Rag-picking in Seemapuri for the children
1. Different meaning from their parents
2. It's wrapped in wonder
3. They don't fully comprehend the intensity of their poverty-stricken circumstances
4. Rich or poor, they're children after all and are thus filled with curiosity and fascination.
Saheb working at the tea-stall
1. Not happy
2. Lost the "carefree look"
3. The steel canister seems heavier than the plastic bag he would carry so lightly over his shoulder
Conditions at the tea stall Saheb is now working at
1. 800 rupees a month
2. Pays all his meals
3. But he doesn't seem to like the job
Firozabad
1. Famous for bangles
2. The centre of India's glass-blowing industry where families have worked for generations
3. Working around furnaces
4. Welding glass
5. Making bangles for all the women in the land
Mukesh's dream
1. To be a motor mechanic
2. He will learn to drive a car
3. His dream looms like a mirage amidst the dust of streets that fill his town Firozabad.
The houses on the streets of Firozabad
1. Stinking lanes choked with garbage
2. Homes that remain hovels
3. Crumbling walls
4. Wobbly doors
5. No windows
6. Crowded with families of humans and animals coexisting in a primaeval state
Mukesh's house
1. Half-built shack
2. Wobbly iron door
3. Firewood stove thatched with dead grass
4. Large aluminium platters lying on the floor
Mukesh's sister-in-law
1. Frail young woman
2. Eyes filled with smoke
3. Not much older than Mukesh, in years
4. Commands the respect of the bahu and is thus in charge of the three men in the house
5. Custom demands daughters-in-law to veil their faces before male elders
Mukesh's father
1. Impoverished bangle maker
2. Long years of hard labour
3. First worked as a tailor, then a bangle maker
4. Failed to renovate a house
5. Couldn't send his two sons to school
6. Only managed to teach them the art of making bangles
Dangers of working in the bangle-making industry
1. Illegal for children to work and slog their daylight hours
2. High temperatures
3. Glass furnaces
4. Dingy cells without air or light
5. Losing the brightness of their eyes
Attitude of Mukesh's family therefore reflecting the attitude of the poor in general
1. Backward thinking because daughter-in-law cannot show her face
2. Fatalist thinking because they believe that the art of bangle-making is a god-given lineage
3. Young men echo the lament of their elders
4. Years of mind-numbing toil have killed all initiative and the ability to dream
Families in Firozabad
1. Spirals of bangles lie in mounds in unkempt yards
2. Dark hutments
3. Lines of flames of flickering oil lamps
4. Boys and girls sit with their fathers and mothers
5. Welding pieces of coloured glass into circles of bangle
6. Eyes more adjusted to the dark than to the light outside
7. Often lose their eyesight before becoming adults
Sanctity of bangles
1. Symbolises an Indian woman's suhaag
2. Auspiciousness in marriage
3. Red veil
4. Hands dyed with henna
5. Red bangles rolled onto the wrists
Why don't the bangle sellers organise themselves into a cooperative?

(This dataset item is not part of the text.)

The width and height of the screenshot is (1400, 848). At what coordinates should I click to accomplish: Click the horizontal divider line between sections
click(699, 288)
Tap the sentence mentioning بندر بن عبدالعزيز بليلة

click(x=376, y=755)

1. Hauled up by the police, beaten and dragged to jail for doing something illegal
2. No leader among them
3. No one could help them see things differently.
4. They have fallen into the vicious circle of middlemen who trapped their fathers and forefathers
5. Their fathers are as tired as they are; talking endlessly in a spiral that moves from poverty to apathy to greed and to injustice
Types of bangles that lie in mounds in unkempt yards
1. Sunny gold
2. Paddy green
3. Royal blue
4. Pink
5. Purple
6. Every colour born out of the seven rainbows
The two distinct world that Anees Jung sees
1. The family caught in a web of poverty, burdened by the stigma of caste in which they are born
2. The vicious circle of the sahukars, the middlemen, the policemen, the keepers of law, the bureaucrats and the politicians.
What is the vicious circle that Anees Jung sees?
A vicious circle of sahukars, the middlemen, the policemen, the keepers of law, the bureaucrats and the politicians. Together they have imposed the baggage on the child that he cannot put down. They accept it as naturally as their ancestors. To do anything else would mean to dare.
Few airplanes fly over Firozabad
The place is underdeveloped and the people sometimes aren't even aware of the existence of aeroplanes.